We do not yet run a trip to Mexico, and we will not pretend otherwise. But the same spirit, of meeting a culture's deepest traditions with respect rather than as a spectacle, runs through everything we do across the Americas. The OJ Brazil and Peru trip carries that ethos through the carnival, the Andes, and the living indigenous cultures of South America. Because whether it is a Mexican cemetery aglow with marigolds or an Andean offering to the earth, the gift of travel is the same: a window into how other people make sense of the things we all face.
Frequently asked
Is the Day of the Dead the same as Halloween?

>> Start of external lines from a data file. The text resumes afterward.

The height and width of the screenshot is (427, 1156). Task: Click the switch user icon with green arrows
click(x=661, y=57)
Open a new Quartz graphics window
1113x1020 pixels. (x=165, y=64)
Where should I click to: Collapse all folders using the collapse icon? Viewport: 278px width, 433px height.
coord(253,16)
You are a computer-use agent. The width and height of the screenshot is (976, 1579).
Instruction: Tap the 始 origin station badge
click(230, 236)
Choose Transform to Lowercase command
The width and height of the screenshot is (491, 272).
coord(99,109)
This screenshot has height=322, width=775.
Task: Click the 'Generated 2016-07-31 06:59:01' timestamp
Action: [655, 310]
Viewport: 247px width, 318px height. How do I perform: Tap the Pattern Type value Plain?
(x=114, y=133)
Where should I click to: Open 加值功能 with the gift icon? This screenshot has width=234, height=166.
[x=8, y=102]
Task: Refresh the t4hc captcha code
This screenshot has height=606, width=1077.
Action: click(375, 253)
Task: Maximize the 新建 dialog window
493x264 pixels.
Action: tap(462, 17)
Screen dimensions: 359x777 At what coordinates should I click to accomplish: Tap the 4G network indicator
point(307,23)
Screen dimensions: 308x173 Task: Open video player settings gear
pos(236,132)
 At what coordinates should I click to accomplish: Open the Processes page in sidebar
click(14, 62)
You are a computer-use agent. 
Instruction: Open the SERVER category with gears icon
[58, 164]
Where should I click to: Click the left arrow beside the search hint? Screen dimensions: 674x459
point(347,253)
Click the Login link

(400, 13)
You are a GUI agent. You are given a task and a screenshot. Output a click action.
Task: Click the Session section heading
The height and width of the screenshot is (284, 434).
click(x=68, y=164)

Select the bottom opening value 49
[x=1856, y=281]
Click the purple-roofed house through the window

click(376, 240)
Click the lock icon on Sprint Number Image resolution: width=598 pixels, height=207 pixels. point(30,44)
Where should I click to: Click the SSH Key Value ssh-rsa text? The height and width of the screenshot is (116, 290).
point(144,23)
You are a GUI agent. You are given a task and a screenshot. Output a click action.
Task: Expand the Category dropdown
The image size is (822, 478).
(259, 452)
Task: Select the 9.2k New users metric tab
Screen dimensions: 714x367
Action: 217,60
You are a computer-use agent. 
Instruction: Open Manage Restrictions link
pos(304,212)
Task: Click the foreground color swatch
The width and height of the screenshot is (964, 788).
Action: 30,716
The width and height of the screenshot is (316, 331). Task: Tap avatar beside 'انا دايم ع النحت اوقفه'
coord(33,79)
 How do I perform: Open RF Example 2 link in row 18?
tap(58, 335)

No. Despite the timing and the skull imagery, Dia de los Muertos is not Halloween. It is not spooky, morbid, or about scaring people. It is a warm, joyful Mexican tradition of welcoming back and honouring departed loved ones on the first and second of November, with altars, marigolds, food, and remembrance. It celebrates love that outlasts death.
What is an ofrenda?
An ofrenda is the altar families build to welcome their dead during Dia de los Muertos, in homes and at gravesides. It holds photographs of the departed, their favourite foods and drinks, candles, and bright orange marigolds, cempasuchil, whose colour and scent are believed to guide the souls home. Each ofrenda is personal to the people it honours.
How should tourists behave during Day of the Dead?
Treat it as the sacred, personal occasion it is, not a spectacle. The cemetery vigils are intimate family moments, so watch quietly and always ask before photographing people, altars, or graves. Avoid framing it as Halloween, engage with its real meaning, and support local artisans and food. Oaxaca is the most renowned region to witness it respectfully.